Good question! On the other hand, what else can I do? My inbox today is full of the words of various authorities—clergy-people of different faiths, university presidents, self-appointed “public intellectuals,” and all manner of other figures—who seem to feel it incumbent upon them to express their own comforting thoughts in the face of the abyss. Do I really need to add to this glut of sincerity?
I don’t know what the future may hold, though for those of us in the “endangered” category (just now calculated to include anyone over the age of 60 plus those whose immune systems are compromised by various conditions) things seem pretty gloomy. So perhaps it is best just to shut up.
Can your patience nevertheless endure one brief word about this week’s Torah reading?
It’s a simple point. For the last three weeks, the Torah has given us all the details of the movable desert sanctuary, the mishkan, that the Israelites were commanded to put together: the different wooden beams and boards, curtains, cloths, hooks, etc. etc. and how these were all to be assembled. But having mentioned all these things, the Torah in this week’s reading now goes on to repeat, almost word by word, all of these same details. What for? Couldn’t this whole matter have been ended last week with one simple sentence: “And the Israelites did exactly what God had commanded”? Why go over the whole thing a second time?
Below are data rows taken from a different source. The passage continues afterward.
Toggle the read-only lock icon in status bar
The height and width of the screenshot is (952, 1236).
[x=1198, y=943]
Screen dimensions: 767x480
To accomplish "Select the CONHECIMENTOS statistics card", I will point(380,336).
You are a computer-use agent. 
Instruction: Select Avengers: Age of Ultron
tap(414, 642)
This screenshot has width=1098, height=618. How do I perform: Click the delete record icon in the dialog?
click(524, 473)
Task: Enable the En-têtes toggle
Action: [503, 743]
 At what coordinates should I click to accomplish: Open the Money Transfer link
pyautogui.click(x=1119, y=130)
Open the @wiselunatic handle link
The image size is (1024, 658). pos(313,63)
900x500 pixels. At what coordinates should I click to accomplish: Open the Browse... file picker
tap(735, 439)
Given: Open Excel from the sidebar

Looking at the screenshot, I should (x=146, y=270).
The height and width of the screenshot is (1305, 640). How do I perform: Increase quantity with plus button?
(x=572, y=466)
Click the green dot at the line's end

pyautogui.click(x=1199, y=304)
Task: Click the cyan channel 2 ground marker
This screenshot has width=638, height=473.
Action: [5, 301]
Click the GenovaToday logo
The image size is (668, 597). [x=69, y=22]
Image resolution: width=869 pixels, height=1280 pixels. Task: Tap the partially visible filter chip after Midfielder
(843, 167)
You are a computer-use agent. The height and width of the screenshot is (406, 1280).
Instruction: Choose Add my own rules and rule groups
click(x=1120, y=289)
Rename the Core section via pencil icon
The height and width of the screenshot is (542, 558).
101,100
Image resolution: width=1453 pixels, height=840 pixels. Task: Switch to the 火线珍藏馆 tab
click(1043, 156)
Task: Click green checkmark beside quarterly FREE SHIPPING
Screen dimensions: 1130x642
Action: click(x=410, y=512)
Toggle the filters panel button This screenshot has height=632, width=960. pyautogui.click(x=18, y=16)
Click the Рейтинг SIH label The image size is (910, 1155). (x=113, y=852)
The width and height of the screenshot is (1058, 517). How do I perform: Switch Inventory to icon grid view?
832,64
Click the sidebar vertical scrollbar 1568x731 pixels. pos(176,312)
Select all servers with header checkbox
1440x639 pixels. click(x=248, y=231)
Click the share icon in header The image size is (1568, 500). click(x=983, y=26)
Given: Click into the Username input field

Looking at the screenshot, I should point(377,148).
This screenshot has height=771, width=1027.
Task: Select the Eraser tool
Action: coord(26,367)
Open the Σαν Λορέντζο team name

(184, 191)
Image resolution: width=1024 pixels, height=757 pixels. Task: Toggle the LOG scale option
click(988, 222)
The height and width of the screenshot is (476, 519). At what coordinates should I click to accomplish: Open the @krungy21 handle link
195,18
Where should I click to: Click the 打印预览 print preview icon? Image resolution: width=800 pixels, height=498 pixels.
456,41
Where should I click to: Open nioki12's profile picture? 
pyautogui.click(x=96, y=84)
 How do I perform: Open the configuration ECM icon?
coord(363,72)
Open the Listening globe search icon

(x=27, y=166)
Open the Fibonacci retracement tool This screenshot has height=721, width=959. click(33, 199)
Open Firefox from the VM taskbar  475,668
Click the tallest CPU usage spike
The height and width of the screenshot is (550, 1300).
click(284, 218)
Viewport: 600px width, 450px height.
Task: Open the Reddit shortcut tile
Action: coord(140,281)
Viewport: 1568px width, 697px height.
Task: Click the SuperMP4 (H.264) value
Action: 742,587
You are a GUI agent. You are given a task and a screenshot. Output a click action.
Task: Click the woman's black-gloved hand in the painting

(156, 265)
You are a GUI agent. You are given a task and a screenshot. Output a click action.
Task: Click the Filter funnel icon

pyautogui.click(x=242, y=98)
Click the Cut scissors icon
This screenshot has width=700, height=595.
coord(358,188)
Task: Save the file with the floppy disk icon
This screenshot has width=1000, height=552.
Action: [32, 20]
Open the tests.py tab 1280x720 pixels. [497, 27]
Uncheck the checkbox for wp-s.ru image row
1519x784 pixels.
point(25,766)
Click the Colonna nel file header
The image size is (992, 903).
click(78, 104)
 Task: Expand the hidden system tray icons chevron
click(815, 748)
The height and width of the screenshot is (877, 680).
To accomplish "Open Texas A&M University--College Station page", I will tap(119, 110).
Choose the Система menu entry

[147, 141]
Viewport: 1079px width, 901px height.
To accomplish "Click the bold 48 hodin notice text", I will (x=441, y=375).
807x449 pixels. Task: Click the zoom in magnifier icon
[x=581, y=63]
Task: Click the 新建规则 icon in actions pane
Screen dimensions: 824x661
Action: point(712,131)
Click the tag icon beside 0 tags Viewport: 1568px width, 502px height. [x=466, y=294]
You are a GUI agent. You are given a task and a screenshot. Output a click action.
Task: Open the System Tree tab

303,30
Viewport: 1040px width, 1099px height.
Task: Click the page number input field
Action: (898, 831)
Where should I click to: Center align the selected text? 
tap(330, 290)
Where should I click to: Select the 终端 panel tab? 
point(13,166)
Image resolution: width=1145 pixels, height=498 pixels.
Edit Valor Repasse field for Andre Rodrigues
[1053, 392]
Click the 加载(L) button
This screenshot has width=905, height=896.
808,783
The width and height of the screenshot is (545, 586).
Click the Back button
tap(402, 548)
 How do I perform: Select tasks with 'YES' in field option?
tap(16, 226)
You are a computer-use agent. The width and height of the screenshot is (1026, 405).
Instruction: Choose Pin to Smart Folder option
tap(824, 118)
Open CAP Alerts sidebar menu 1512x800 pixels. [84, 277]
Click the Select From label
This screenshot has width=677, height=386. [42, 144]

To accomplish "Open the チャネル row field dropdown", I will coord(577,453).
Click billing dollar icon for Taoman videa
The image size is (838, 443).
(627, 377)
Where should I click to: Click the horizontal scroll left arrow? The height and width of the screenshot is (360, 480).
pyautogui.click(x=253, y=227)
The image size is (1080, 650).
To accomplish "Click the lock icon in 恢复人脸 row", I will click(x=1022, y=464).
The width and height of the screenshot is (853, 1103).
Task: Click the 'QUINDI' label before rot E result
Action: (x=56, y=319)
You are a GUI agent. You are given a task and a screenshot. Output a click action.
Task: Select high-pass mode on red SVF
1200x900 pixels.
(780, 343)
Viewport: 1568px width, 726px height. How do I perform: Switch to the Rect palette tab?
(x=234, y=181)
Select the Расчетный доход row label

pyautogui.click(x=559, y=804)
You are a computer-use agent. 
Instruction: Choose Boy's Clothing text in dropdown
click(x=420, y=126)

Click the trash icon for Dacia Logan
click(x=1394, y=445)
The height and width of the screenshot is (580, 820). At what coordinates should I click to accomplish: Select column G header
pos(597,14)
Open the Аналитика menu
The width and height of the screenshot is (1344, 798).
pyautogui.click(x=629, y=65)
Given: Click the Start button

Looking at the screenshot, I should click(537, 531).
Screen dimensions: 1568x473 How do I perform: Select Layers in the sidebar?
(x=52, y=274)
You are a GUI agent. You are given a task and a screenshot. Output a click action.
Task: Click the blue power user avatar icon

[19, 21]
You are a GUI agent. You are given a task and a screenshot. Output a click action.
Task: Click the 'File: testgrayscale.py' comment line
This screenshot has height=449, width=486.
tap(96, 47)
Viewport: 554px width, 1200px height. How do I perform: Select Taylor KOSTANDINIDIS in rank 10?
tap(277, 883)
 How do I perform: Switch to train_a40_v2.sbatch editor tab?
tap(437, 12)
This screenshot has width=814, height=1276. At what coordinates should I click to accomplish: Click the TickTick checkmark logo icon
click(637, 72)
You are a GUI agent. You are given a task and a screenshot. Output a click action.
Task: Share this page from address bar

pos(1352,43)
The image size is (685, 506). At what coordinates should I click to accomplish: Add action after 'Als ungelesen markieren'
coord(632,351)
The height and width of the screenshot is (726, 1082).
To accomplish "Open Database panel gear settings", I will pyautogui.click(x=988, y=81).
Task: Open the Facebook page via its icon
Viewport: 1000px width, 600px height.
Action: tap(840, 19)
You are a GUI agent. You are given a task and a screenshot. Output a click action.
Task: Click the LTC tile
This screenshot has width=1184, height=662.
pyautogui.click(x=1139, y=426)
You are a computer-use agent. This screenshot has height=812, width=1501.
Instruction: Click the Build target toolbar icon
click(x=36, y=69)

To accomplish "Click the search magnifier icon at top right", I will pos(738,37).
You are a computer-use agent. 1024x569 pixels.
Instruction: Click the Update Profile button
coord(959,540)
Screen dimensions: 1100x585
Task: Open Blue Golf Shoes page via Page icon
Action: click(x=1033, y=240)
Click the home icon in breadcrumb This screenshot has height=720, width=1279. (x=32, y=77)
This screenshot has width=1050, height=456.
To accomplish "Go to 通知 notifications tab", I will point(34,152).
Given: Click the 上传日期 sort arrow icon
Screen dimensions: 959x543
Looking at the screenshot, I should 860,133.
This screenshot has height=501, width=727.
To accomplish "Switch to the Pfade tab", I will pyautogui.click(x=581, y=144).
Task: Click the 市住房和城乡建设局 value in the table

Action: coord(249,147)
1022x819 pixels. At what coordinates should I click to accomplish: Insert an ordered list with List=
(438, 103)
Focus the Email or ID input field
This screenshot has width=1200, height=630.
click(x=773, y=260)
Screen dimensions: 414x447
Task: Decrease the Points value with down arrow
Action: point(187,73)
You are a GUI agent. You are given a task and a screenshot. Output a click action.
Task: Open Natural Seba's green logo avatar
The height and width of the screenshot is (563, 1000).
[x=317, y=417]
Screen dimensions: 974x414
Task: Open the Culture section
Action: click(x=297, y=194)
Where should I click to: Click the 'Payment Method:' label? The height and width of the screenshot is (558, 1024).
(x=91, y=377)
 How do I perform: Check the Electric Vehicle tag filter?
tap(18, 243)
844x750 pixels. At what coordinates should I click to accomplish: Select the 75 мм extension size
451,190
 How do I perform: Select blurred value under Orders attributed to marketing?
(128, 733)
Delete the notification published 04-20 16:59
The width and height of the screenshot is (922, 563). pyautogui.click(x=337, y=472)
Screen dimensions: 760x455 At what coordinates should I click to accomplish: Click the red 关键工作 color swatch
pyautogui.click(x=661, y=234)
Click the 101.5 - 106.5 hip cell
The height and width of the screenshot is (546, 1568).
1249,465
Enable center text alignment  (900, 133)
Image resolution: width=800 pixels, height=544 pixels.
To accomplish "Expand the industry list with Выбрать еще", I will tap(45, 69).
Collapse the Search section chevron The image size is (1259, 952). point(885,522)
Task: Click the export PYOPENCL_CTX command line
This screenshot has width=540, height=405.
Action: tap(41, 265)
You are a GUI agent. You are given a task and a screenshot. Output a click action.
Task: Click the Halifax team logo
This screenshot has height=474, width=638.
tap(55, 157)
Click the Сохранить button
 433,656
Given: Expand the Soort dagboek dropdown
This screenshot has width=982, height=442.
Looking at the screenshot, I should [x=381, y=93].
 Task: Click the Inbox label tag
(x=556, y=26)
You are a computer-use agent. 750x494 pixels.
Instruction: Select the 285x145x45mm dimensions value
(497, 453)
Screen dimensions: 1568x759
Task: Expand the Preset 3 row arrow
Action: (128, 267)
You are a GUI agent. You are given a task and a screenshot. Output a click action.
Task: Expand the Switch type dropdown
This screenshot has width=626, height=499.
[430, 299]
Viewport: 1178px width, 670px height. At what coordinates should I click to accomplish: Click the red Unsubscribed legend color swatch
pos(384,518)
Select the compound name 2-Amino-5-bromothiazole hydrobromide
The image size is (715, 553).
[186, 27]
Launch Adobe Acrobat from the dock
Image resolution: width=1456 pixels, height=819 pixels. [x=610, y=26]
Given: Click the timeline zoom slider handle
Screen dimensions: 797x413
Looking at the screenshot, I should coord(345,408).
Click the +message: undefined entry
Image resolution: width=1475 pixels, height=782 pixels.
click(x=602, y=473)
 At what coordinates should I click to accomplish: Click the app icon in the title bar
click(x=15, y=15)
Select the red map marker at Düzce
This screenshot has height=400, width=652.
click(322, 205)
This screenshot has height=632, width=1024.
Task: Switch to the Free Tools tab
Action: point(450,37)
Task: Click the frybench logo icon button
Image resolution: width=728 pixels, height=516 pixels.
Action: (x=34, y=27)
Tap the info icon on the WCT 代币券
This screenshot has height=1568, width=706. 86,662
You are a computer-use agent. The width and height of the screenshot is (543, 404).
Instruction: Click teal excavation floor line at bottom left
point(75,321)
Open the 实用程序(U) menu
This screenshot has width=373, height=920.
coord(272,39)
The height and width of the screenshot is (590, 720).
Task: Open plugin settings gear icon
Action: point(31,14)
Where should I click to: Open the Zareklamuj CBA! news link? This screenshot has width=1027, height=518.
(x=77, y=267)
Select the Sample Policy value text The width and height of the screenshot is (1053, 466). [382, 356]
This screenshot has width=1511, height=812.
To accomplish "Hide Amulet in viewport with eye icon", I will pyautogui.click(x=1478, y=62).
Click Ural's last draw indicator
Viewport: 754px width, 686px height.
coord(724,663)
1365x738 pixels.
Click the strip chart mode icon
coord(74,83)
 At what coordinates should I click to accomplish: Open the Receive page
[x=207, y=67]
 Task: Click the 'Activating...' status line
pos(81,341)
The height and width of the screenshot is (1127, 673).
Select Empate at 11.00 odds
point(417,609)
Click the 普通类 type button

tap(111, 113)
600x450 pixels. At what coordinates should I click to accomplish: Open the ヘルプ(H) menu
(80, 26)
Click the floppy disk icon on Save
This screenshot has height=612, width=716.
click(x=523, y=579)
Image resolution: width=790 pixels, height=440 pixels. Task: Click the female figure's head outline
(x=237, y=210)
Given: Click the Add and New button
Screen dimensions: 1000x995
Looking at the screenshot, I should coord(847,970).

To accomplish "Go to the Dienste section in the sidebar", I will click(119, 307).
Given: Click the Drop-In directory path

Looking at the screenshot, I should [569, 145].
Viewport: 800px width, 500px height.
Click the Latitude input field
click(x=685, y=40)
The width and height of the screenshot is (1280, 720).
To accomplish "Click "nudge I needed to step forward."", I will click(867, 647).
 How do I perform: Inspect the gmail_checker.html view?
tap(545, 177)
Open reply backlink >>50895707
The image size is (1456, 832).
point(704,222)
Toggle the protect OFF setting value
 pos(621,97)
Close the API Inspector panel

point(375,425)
And the obvious answer is this: the movable sanctuary, the mishkan, is really a model of the Torah as a whole, indeed, a model of Judaism. The underlying idea is that no human approaches God as an equal: the only way to stand in God’s presence is as a person who is seeking to do God’s bidding. This doesn’t grant anyone immortality; all of us are scheduled to die sooner or later. But in the meantime, what the Torah provides is a way (the only true way, to my mind) of fitting into the world, that is, into God’s world. All of the Torah’s commandments, all the “blessed details,” are simply a means of allowing people to stand in God’s presence. And the details are everything. Repeating all the particulars of the mishkan a second time is a way of bringing this point home: this is the life of Torah, the way of trying to keep its commandments in all their particulars.